When 'scan completed successfully' means nothing

Table of Contents

A security scan just finished. The report shows some vulnerabilities. The security checkbox gets marked. The deployment proceeds. But here’s what nobody asked: how much was actually tested?

It doesn’t matter whether that scan was done with a DAST tool, an AI-assisted pentest, or a manual pentest. The gap is the same: “scan completed” and “target tested” are not the same thing.

Maybe that gap sounds familiar. This post it’s the first in a series where metrics, not reports, guide the path to scan quality.

This series doesn’t focus on findings. It focuses on measurement. Specifically: how to tell if any dynamic security scan actually tested your target (API, web application, mobile app…) or just went through the motions. The data below will show what that looks like in practice, why it matters, and why your current scans might be giving you a false sense of security.

The setup: two APIs, one scanner

To show what good measurement looks like versus guessing, two APIs will be scanned throughout this series:

crAPI: OWASP’s intentionally vulnerable API. It’s designed to be exploited, which makes it perfect for tracking how security findings evolve as scan quality improves.
EnterpriseAPI: A FastAPI application with Pydantic validation and complex business logic. This one reflects what you’d typically find in a real enterprise environment: strict input validation, interconnected endpoints, and workflows that require specific data to function.

Both APIs will be scanned using the same OpenAPI specification file in every test. This ensures that all experiments are comparable.

The scanner used throughout this series is ZAP, running in DAST mode. DAST was chosen deliberately: unlike manual or AI-assisted approaches, automated scans are deterministic - same configuration, same payloads, same target, same results. That consistency is what makes it possible to measure the impact of each improvement across iterations.

These targets are both APIs, but the principles demonstrated throughout this series apply equally to web applications, mobile apps, or any other system that processes requests. The measurement framework, the failure modes, and the quality signals are the same regardless of asset type or testing method.

The goal is straightforward: demonstrate that high-quality dynamic security scans with real coverage are achievable. To get there, stop blindly trusting the final report and start measuring what actually happened during the scan.

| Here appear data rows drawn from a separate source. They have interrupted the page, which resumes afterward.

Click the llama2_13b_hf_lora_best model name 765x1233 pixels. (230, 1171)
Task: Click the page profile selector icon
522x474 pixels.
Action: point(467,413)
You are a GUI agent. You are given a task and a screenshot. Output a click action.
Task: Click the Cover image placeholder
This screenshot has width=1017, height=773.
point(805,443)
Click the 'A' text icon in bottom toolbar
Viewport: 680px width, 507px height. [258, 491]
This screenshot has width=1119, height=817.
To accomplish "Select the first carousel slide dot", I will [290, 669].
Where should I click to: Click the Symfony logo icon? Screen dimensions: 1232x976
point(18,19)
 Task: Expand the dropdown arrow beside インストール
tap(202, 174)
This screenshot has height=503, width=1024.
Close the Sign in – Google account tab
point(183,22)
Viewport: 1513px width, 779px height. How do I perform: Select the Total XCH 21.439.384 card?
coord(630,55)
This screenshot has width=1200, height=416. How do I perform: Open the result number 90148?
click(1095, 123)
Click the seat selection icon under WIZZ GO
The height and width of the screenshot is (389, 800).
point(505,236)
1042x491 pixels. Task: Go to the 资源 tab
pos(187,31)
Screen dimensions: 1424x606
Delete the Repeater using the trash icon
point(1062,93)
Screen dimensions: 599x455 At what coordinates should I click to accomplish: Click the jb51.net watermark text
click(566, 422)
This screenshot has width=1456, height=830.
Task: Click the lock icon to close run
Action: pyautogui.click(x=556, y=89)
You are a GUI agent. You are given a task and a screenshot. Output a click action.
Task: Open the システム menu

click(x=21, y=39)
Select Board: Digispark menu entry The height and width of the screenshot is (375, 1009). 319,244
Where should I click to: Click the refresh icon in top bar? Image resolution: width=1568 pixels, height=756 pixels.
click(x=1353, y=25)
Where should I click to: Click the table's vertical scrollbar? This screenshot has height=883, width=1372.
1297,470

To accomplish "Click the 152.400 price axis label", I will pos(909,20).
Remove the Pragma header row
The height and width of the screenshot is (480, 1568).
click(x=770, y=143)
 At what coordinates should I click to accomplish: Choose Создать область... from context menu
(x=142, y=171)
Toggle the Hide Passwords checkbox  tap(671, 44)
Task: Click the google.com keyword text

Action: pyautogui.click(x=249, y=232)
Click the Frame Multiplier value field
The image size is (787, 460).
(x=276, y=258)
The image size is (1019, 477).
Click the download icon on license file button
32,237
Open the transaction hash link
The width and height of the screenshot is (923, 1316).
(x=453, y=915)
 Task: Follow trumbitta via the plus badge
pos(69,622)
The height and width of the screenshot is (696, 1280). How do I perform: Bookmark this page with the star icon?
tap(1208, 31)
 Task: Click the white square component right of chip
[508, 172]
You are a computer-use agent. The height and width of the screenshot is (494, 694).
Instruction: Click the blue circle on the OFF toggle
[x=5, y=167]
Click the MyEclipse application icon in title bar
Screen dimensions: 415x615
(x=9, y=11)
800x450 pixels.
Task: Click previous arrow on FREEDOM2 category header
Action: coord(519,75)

The baseline configuration

For this first experiment, we applied what we consider a minimal configuration:

ZAP’s default API scan policy with its out-of-the-box settings
A Replacer rule to inject the authentication token into the Authorization header
Slightly optimized Active Scan settings for API testing

What the metrics tell us

So what separates a scan that worked from one that just looked good? Once any dynamic security scan completes, looking at the final report isn’t enough. Understanding what actually happened requires digging into the data. These metrics apply universally:

Endpoints/URLs — Total endpoints/URLs in scope
Scanned — Endpoints/URLs that returned at least one successful response (labeled “Reached app logic” in the charts). This is a critical distinction: a request counts only if it passed validation and actually executed code inside the application — not just if a request was sent and rejected.
Failing — Endpoints that always return HTTP 4XX/5XX errors
Unscanned — Endpoints in scope that were never tested
Hitting rate limits — Endpoints returning rate limit responses

Why does “Failing” matter? If an endpoint returns errors on every single request, it means no valid request ever reached the application logic. That’s not a scanned endpoint, it’s a configuration problem hiding in plain sight.

Rate limits are a silent killer of scan quality. When the scanner encounters rate limiting, it backs off and moves to other targets. A single rate limit response can cause the scanner to abandon an endpoint before it’s been tested thoroughly. Across dozens of endpoints, this creates massive coverage gaps. While rate limits are essential in production, in a testing environment designed for security validation they create blind spots where vulnerabilities can hide.

Coverage results

Coverage breakdown by endpoint status — crAPI vs EnterpriseAPI

Effective coverage comparison — 51% vs 16%

The “Effective coverage” metric tells the real story. It’s the percentage of endpoints where valid requests actually reached the application logic. In crAPI, more than half the attack surface was tested. In EnterpriseAPI, only one endpoint in six was.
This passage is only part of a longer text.